Les États-Unis et l'UE demandent des réformes à l'ICANN
Les États-Unis et l’Union
européenne ont demandé à l’Icann, l’autorité mondiale de régulation des
noms de domaine, de réformer sa gouvernance.
La commissaire européenne aux
questions numériques Neelie Kroes, et Larry Strickling, secrétaire
d’état adjoint au commerce américain, ont réitéré leur soutien à l’Icann
et à son système de gestion des TLD (noms de domaine de premier
niveau). L’Icann, qui est en train de passer en revue les prochains TLD à
accepter, a notamment connu quelques difficultés avec le .xxx, décrié
par les éditeurs de contenus pornographiques comme par les anti-porno.
Mais pour les États-Unis et l’Europe, le fondement même de la mission
de l’Icann n’est pas à remettre en question. Pour Neelie Kroes et Larry
Strickling, il s’agit donc de faire un peu moins de place à l’opacité
de son fonctionnement interne, et donc de réformer sa gouvernance.
Les deux responsables politiques souhaitent que l’Icann applique à la
lettre une suite de recommandations faites l’an dernier pour améliorer
sa transparence, et prenne en compte sérieusement les avis du
Governmental Advisory Committee (GAC), son organe interne de formulation
de recommandations, qui représentent les intérêts des gouvernements et
organisations internationales au sein de l’Icann.
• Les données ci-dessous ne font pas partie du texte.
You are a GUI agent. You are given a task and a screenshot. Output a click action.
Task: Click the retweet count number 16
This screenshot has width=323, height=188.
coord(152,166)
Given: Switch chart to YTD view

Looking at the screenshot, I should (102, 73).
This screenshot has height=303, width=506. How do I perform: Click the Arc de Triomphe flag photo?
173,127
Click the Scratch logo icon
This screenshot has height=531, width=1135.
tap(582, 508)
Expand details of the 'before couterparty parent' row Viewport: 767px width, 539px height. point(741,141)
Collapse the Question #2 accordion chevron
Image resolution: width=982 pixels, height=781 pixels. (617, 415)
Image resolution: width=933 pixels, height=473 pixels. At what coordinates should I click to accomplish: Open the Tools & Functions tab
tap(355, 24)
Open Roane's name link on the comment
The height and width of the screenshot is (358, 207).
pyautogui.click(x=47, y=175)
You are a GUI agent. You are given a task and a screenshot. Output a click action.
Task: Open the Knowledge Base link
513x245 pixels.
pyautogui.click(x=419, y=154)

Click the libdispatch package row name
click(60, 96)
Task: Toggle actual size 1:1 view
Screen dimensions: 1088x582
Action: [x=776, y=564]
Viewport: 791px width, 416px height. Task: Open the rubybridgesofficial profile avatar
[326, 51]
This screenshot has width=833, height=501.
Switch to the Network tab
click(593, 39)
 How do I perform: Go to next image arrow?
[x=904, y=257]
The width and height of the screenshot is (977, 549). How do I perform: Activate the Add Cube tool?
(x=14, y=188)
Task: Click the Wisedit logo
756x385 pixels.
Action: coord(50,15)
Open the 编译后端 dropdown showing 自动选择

En clair, il faut comprendre que l’Icann prend des décisions qui ont
des répercussions sur Internet et sur les politiques des Etats. Celui-ci
ne pourrait donc pas, selon les Etats-Unis et l’Europe, s’affranchir de
leurs avis et de leurs politiques. Le renouvellement du contrat de
délégation des missions de l’Iana (Internet assigned numbers authority,
une composante de l’Icann en charge de la gestion des adresses IP) entre
l’Icann et le gouvernement américain arrive à échéance en septembre
prochain, et pourrait être utilisé comme moyen de pression
supplémentaire pour pousser l’Icann à se réformer.